This is true whether or not you’re using an illegal top level domain. You might be using a legal top level domain for which you are already using a split DNS infrastructure, but want to add a second domain that is dedicated to support only resources accessed by both internal and external network hosts. There’s no problem with doing that, and adding the domain will have no effect on your current intradomain communications, or your current split DNS infrastructure.
FACT: The Split DNS Does Not Represent a Security Risk to you Internal Network
There is a misconception that a split DNS infrastructure will somehow lead to a security compromise of the corporate network. I’ve never understood where this misconception stems from, but its most likely that these folks don’t really understand how the split DNS works, and they may be co-locating split DNS records on the same DNS server that hosts their private domain records.
The fact is that a properly implemented split DNS never exposes your corporate network to a potential security risk which might arise by malicious users obtaining comprehensive information about your corporate network naming infrastructure. Remember, there are two groups of DNS servers participating in the split DNS: the public DNS servers and the private DNS servers.

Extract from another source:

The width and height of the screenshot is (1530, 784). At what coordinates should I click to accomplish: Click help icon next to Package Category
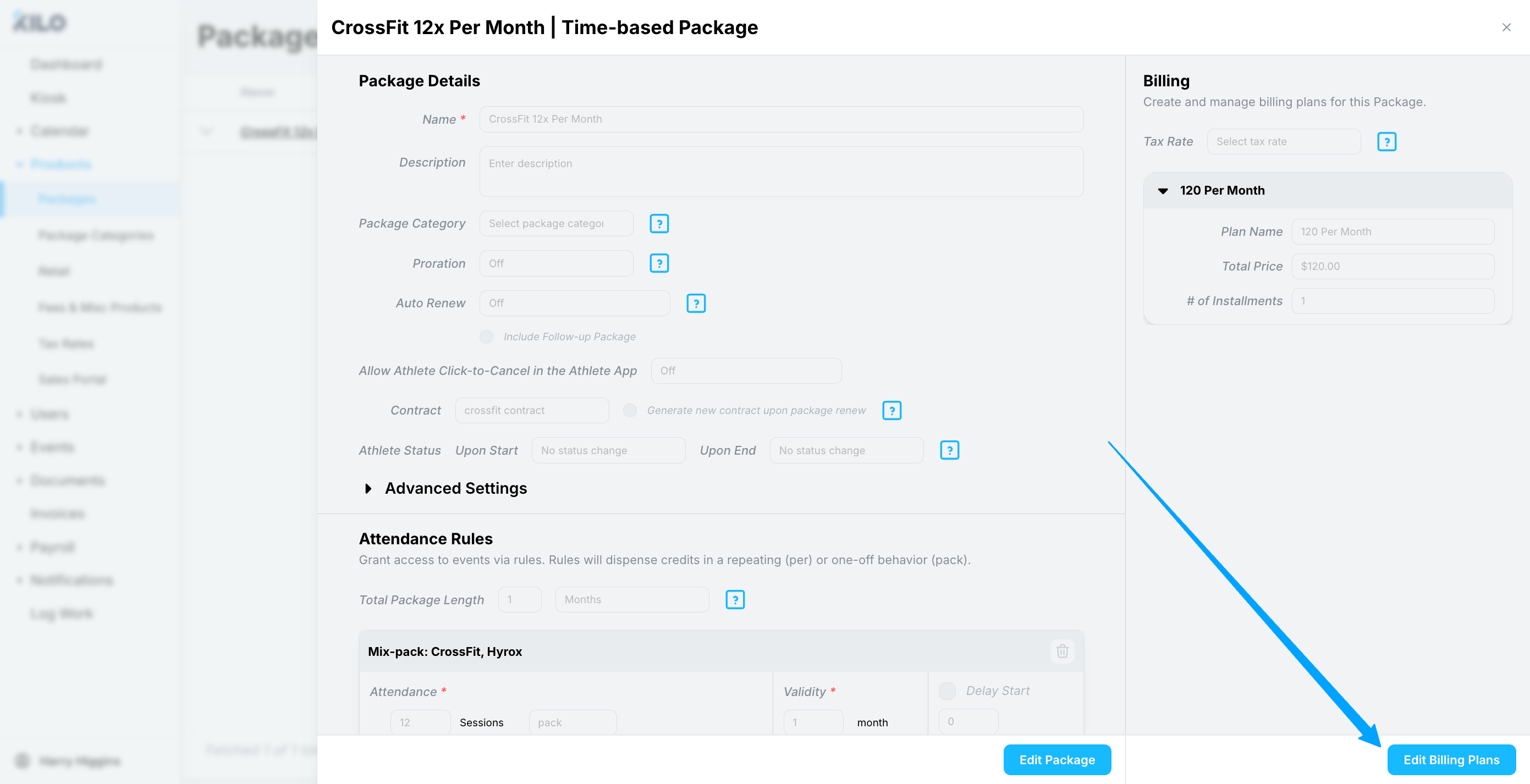(659, 223)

External hosts never contact the private DNS server and internal hosts never contact the public DNS server.
I suspect that this misconception might be related to incorrect implementation of the split DNS infrastructure, in the context of using the same domain name for the Active Directory network and for both the publicly and privately accessible resources. I prefer to use the same name for both the internal network domain and enable external users to access internal resources using the same domain name. However, you must implement the configuration correctly or else you might expose too much information to Internet users.

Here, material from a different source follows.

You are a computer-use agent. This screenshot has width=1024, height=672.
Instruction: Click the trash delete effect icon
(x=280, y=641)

To completely dispel the myth of the security risks related to a split DNS infrastructure, let’s look at an example of an incorrectly configured split DNS (which isn’t a split DNS at all).

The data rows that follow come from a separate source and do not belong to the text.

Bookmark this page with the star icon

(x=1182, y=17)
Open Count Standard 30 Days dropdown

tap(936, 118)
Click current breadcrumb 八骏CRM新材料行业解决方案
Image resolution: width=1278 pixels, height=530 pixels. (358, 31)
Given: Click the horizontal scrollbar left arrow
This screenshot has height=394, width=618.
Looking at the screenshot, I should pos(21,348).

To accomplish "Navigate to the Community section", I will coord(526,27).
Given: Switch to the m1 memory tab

Suppose your internal network Active Directory domain name is split.com. You want to implement a split DNS infrastructure. What you could do, but should never do, is host resource records on the internal DNS server for both private and public resources.
For example, on the Active Directory DNS server, there are resource records for all the machines and devices on the internal network. In addition, you create resource records that all users (internal and external) can use, such as:
When you create these Host (A) records, you map them to the public address external users use to access the site (typically through an ISA firewall Web or Server Publishing Rule). You then publish your internal network DNS server that is hosting these records. This is easy to do, as you just configure the IP address that publishes your private DNS server to the Internet as your authoritative DNS server for that domain with your public Domain Registrar.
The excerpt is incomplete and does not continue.